DATA SHOWN -
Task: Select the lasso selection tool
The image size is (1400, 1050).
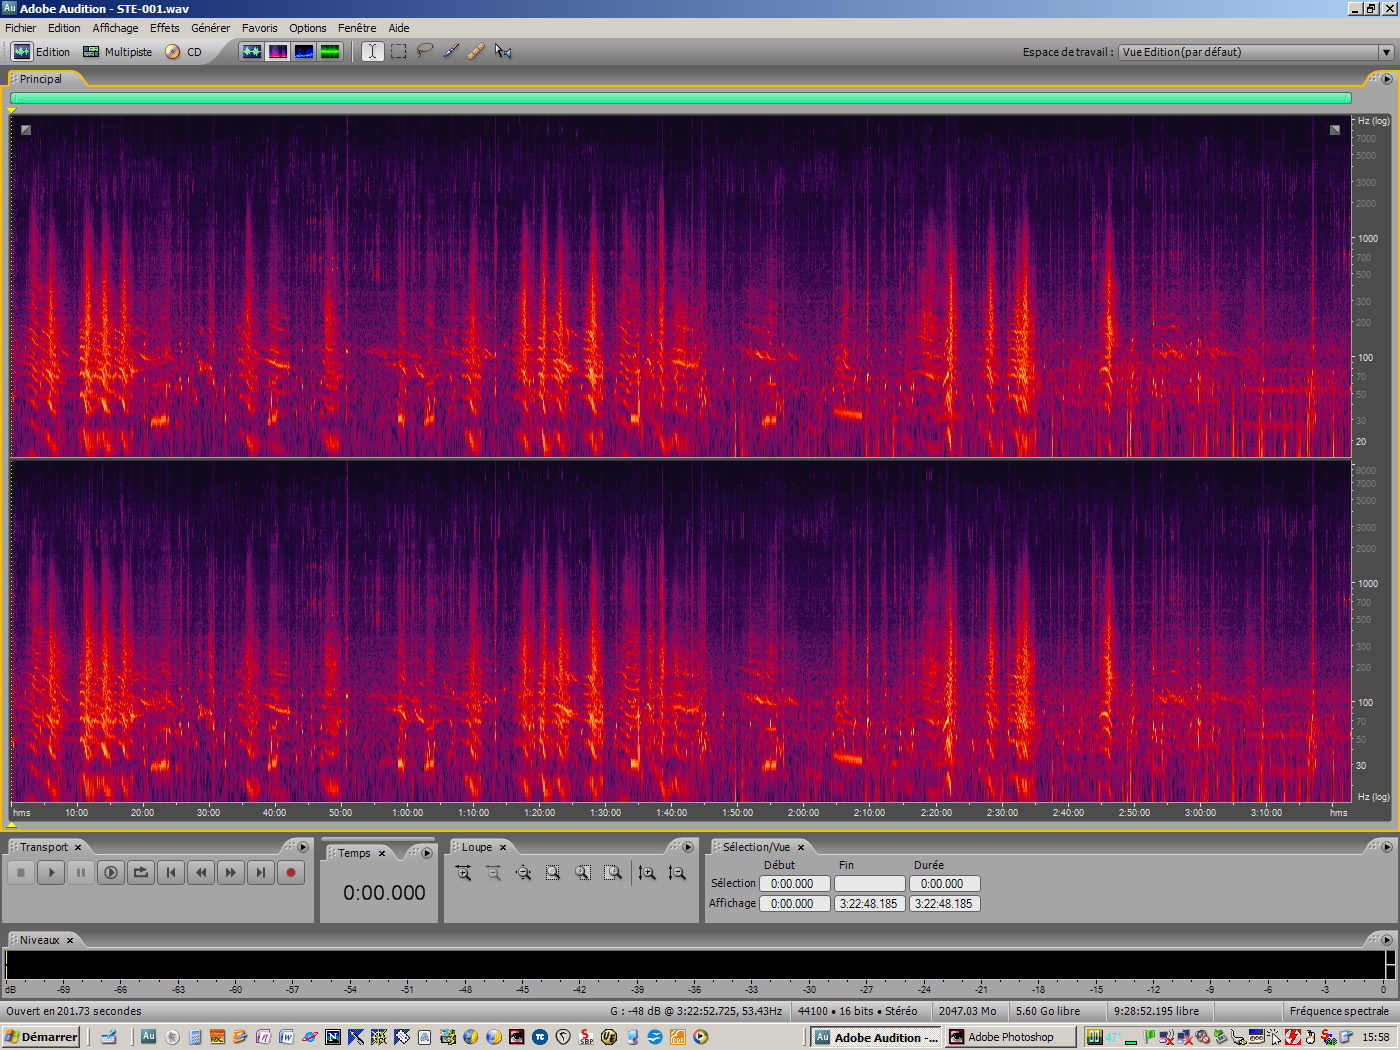Action: pyautogui.click(x=424, y=51)
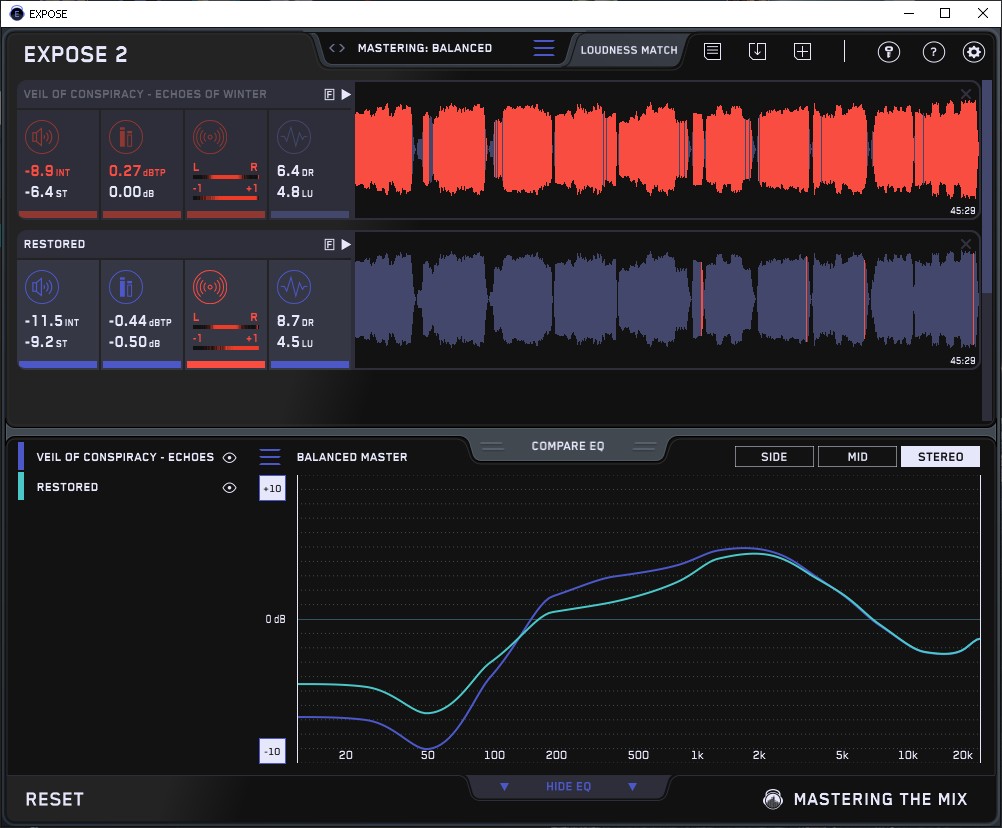Toggle the Loudness Match button
Image resolution: width=1002 pixels, height=828 pixels.
pyautogui.click(x=629, y=49)
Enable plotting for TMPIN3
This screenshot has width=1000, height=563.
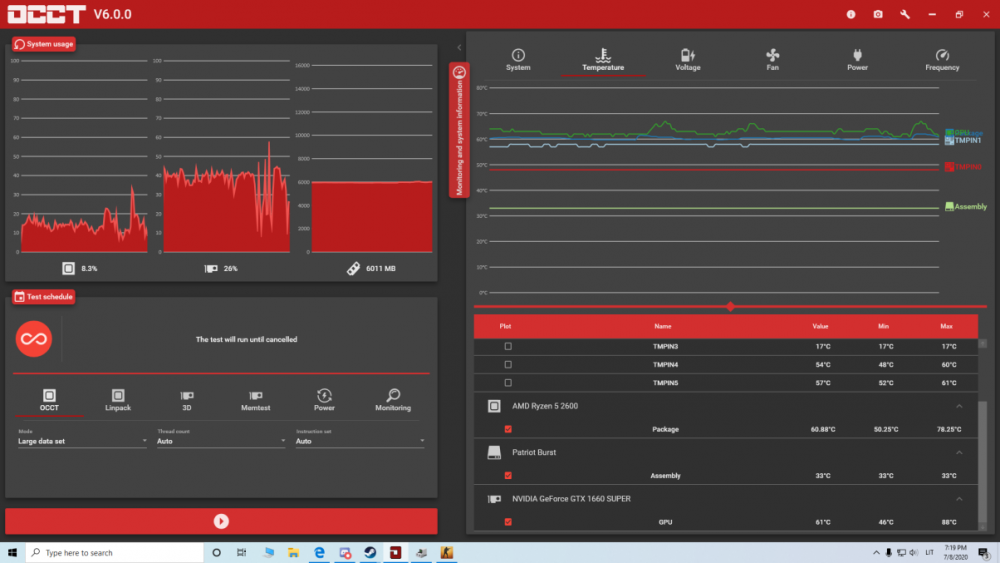tap(508, 346)
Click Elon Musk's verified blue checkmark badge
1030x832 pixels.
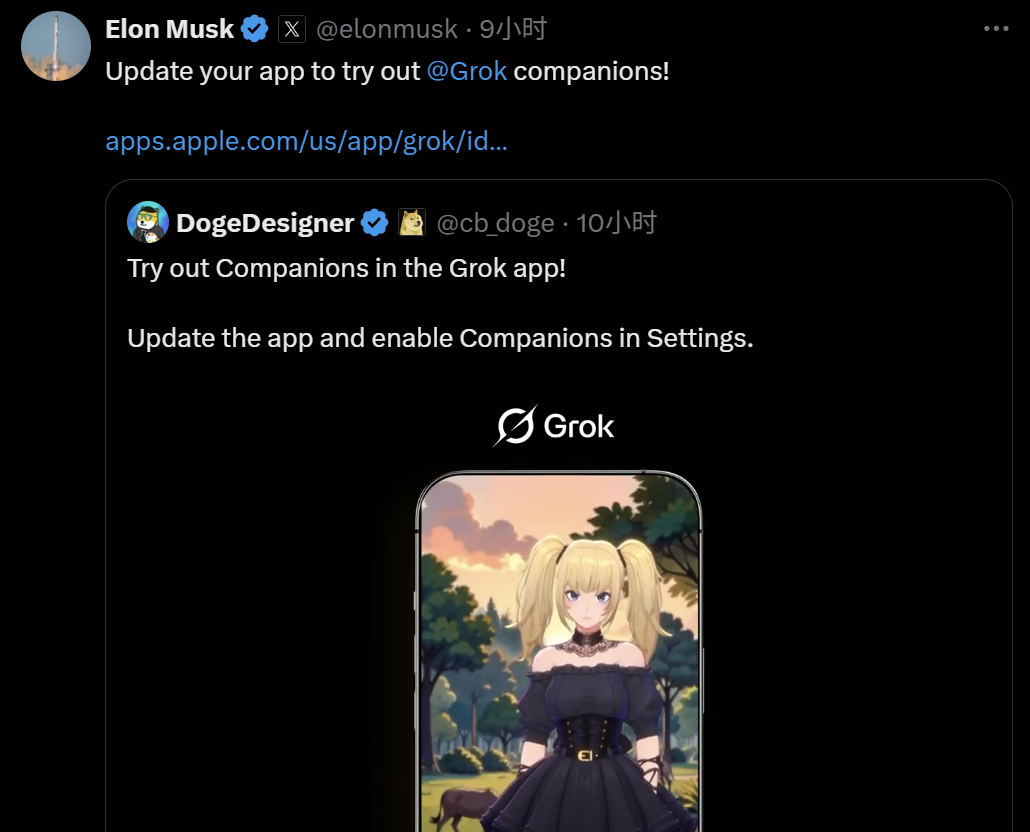pos(254,29)
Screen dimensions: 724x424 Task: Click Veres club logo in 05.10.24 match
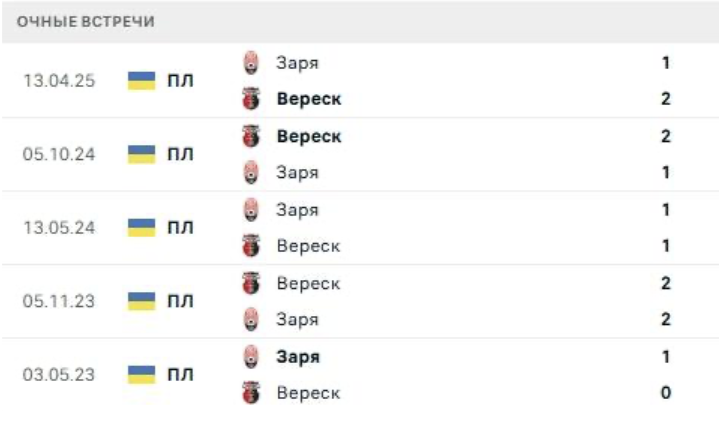[x=250, y=136]
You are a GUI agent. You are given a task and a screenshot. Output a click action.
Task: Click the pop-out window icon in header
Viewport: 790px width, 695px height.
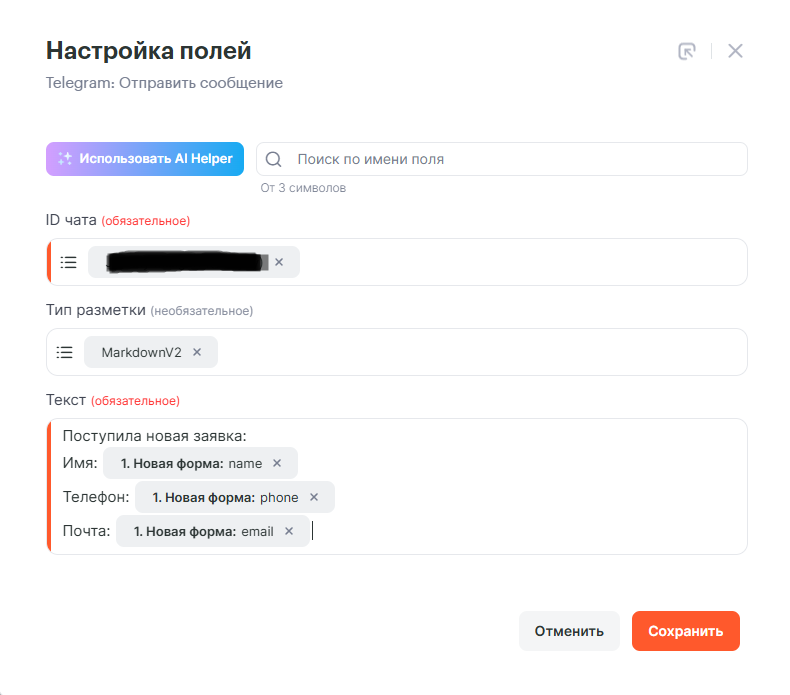[x=686, y=51]
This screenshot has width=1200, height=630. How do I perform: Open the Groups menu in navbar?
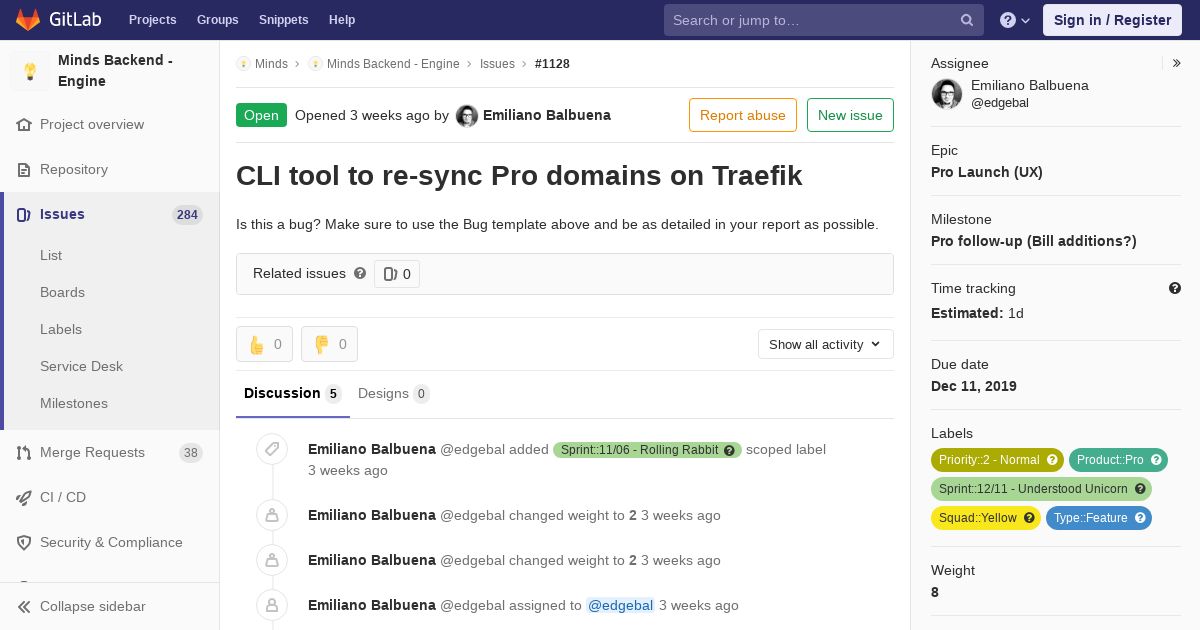point(217,20)
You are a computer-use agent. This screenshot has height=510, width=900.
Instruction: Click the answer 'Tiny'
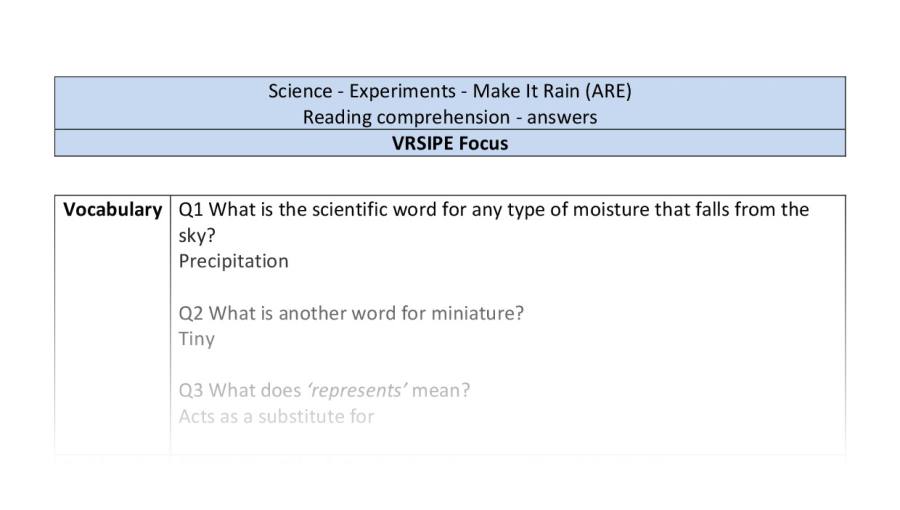tap(196, 339)
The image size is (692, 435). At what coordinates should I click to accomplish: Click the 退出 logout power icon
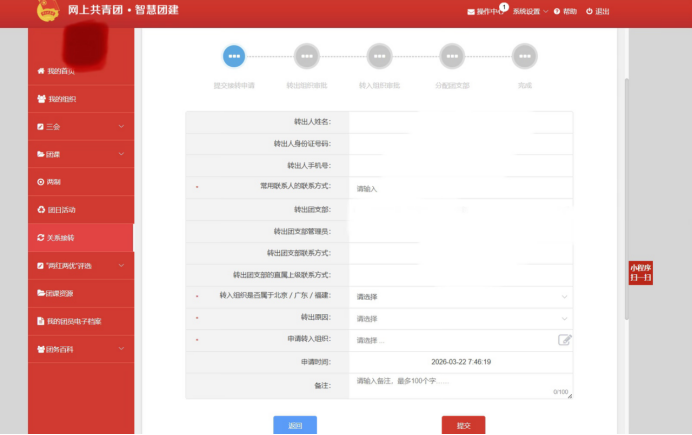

THE PROBLEM - Set down the material above word for word and skip its pictures.

RESULT OF THIS EXERCISE -
Task: Select the lasso selection tool
The image size is (1400, 1050).
Action: pyautogui.click(x=424, y=51)
Toggle the Loudness Match button
Image resolution: width=1002 pixels, height=828 pixels.
pyautogui.click(x=629, y=49)
Enable plotting for TMPIN3
This screenshot has width=1000, height=563.
tap(508, 346)
Click Elon Musk's verified blue checkmark badge
1030x832 pixels.
pos(254,29)
Screen dimensions: 724x424 Task: Click Veres club logo in 05.10.24 match
[x=250, y=136]
You are a GUI agent. You are given a task and a screenshot. Output a click action.
Task: Click the pop-out window icon in header
Viewport: 790px width, 695px height.
[x=686, y=51]
This screenshot has width=1200, height=630. How do I perform: Open the Groups menu in navbar?
point(217,20)
You are a computer-use agent. This screenshot has height=510, width=900.
Instruction: Click the answer 'Tiny'
tap(196, 339)
The image size is (692, 435). At what coordinates should I click to accomplish: Click the 退出 logout power icon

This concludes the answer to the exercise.